N.Y. Bill Would Increase Penalty for Killing Responders

May 22, 2012
If the bill becomes a law, people who kill responders will be charged with first-degree murder.

For a year after her stepbrother was killed in the line of duty, fellow first responder Maricia L. Astafan couldn't go back to work.

"I just didn't want to do it," said Mrs. Astafan, whose brother, volunteer emergency medical technician Mark B. Davis, was shot and killed while responding to a call in Cape Vincent three years ago. "I didn't want the same thing to happen to me."

But a year after the shooting, she was back at work, because she knew what her brother would have said.

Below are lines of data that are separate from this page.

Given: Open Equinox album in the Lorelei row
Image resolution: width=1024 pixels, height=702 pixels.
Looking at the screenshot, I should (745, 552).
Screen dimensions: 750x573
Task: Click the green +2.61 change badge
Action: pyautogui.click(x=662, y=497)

"If he was here, he would tell me I should just keep going," Mrs. Astafan said.

Her journey took another step on Saturday, when she graduated from Jefferson Community College. And it continues today in Albany, where she will advocate for a bill to increase punishment for those who kill first responders. The way her brother was killed; exactly what she was thinking of, in one of life's profound coincidences, on her first emergency call when she got back to work a year later.

"The call that I was involved with really touched home a little bit," Mrs. Astafan said. "The scene was very, very unsafe."

After taking a year off, she was rusty, she said. But she had picked up a new perspective. For the first time, she took a step back and took stock of what was going on around her.

She also kept her cool, her professionalism. She kept her wits about her.

"That's my biggest thing, is making sure that none of that interferes with what I do," she said. "I would appreciate it if I was in their position if someone did that for me."

Mr. Davis was responding to a call for chest pains in 2009 when Christopher G. Burke bolted from a couch, grabbed a rifle and fatally shot the man who was trying to treat him.

At the time, Mr. Davis was in his first year at JCC.

After two years of studies, Mrs. Astafan's graduation from Jefferson Community College on Saturday will allow her to become a paramedic. That means more responsibility -- paramedics can administer drugs, while EMTs cannot, for example. She will take exams to become a licensed paramedic in June, she said.

Right now, Mrs. Astafan works as an EMT for Guilfoyle Ambulance Service, South Jeff Rescue Squad and Indian River Ambulance Service.

She's excited that she graduated. Relieved, proud. And she wishes that she could share this moment with her brother.

She went on calls with him before he passed away, but not as much as she would have liked. The few times that they did, she said they worked well together. "You're brother and sister," she said. "You help each other all the time."

She originally wanted to be a nurse, but got hooked on the adrenaline that comes with volunteering as an EMT. She started in 2006. Mr. Davis started working as an EMT after she did, Mrs. Astafan said.

Today, she's in Albany, though she said Monday that she wasn't sure what she would do there. She is going into an unknown situation without all the necessary information -- pretty much par for the course for an EMT and soon-to-be paramedic.

State Sen. Patricia A. Ritchie, R-Heuvelton, is hosting Mrs. Astafan and Mr. Davis's mother, Marsha L. Dickinson, in Albany. A chaplain from Cape Vincent will open Senate session with a prayer today.

Mrs. Ritchie said that she's confident she'll get her bill passed. It didn't come up for a vote in 2011.

If the bill becomes a law, people who kill first responders will automatically be charged with first-degree murder.

It would punish the killers of first responders, including firefighters, nurses, EMTs and paramedics, the same way that killers of police officers are punished. Those convicted of first-degree murder can face life in prison.

"It's important that we send a strong message to those who are running into dangerous situations, that anyone who would threaten or harm them faces the toughest penalties," Mrs. Ritchie said. "I just think it's great that the family is coming down. I'm sure it's very tough for them, and very bittersweet for his sister especially, graduating with a paramedic degree with what happened to her brother."

Burke, the man who shot and killed Mr. Davis, was sentenced to 16 years in state prison in 2011 after pleading guilty of first-degree manslaughter. He was originally charged with second-degree murder.

"I think there needs to be more than that," Mrs. Astafan said of Burke's sentence. "We're out there doing these things, I think it would better protect us. To show that it's not OK."